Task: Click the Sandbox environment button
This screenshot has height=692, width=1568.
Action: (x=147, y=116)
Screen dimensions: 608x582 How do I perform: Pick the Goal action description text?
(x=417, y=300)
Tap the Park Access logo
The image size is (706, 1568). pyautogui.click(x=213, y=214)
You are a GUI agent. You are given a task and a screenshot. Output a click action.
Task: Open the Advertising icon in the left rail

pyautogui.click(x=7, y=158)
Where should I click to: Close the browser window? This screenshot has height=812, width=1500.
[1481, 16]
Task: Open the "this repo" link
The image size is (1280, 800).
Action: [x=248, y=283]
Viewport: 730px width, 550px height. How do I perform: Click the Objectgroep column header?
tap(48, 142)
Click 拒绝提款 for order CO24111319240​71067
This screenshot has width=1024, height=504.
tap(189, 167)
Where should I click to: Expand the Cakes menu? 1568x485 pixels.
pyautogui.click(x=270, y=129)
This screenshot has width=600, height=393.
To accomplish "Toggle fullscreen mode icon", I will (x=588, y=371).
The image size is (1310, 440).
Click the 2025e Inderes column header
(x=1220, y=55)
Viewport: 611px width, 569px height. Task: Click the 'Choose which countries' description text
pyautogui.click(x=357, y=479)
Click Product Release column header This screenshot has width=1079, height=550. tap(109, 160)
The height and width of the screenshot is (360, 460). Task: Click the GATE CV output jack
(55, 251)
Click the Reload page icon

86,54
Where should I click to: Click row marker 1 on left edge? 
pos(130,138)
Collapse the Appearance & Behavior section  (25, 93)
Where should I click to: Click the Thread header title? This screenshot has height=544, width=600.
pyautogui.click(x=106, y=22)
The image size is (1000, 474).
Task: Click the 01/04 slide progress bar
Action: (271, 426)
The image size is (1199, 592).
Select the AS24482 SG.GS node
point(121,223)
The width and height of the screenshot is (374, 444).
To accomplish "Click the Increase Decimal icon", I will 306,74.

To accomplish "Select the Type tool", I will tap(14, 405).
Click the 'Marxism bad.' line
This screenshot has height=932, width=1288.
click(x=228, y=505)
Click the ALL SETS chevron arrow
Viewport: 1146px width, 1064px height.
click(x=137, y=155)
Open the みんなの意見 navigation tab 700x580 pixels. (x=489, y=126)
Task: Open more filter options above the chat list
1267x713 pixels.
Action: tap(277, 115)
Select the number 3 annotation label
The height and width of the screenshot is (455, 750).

==========

> Exercise
In the entries above, the lines from the one bearing "Where should I click to: Click row" up to and including the one bearing "Task: Open more" should be transcribed exactly; no other line is wanted.

> Answer area
Where should I click to: Click row marker 1 on left edge? 
pos(130,138)
Collapse the Appearance & Behavior section  (25, 93)
Where should I click to: Click the Thread header title? This screenshot has height=544, width=600.
pyautogui.click(x=106, y=22)
The image size is (1000, 474).
Task: Click the 01/04 slide progress bar
Action: (271, 426)
The image size is (1199, 592).
Select the AS24482 SG.GS node
point(121,223)
The width and height of the screenshot is (374, 444).
To accomplish "Click the Increase Decimal icon", I will 306,74.

To accomplish "Select the Type tool", I will tap(14, 405).
Click the 'Marxism bad.' line
This screenshot has height=932, width=1288.
click(x=228, y=505)
Click the ALL SETS chevron arrow
Viewport: 1146px width, 1064px height.
click(x=137, y=155)
Open the みんなの意見 navigation tab 700x580 pixels. (x=489, y=126)
Task: Open more filter options above the chat list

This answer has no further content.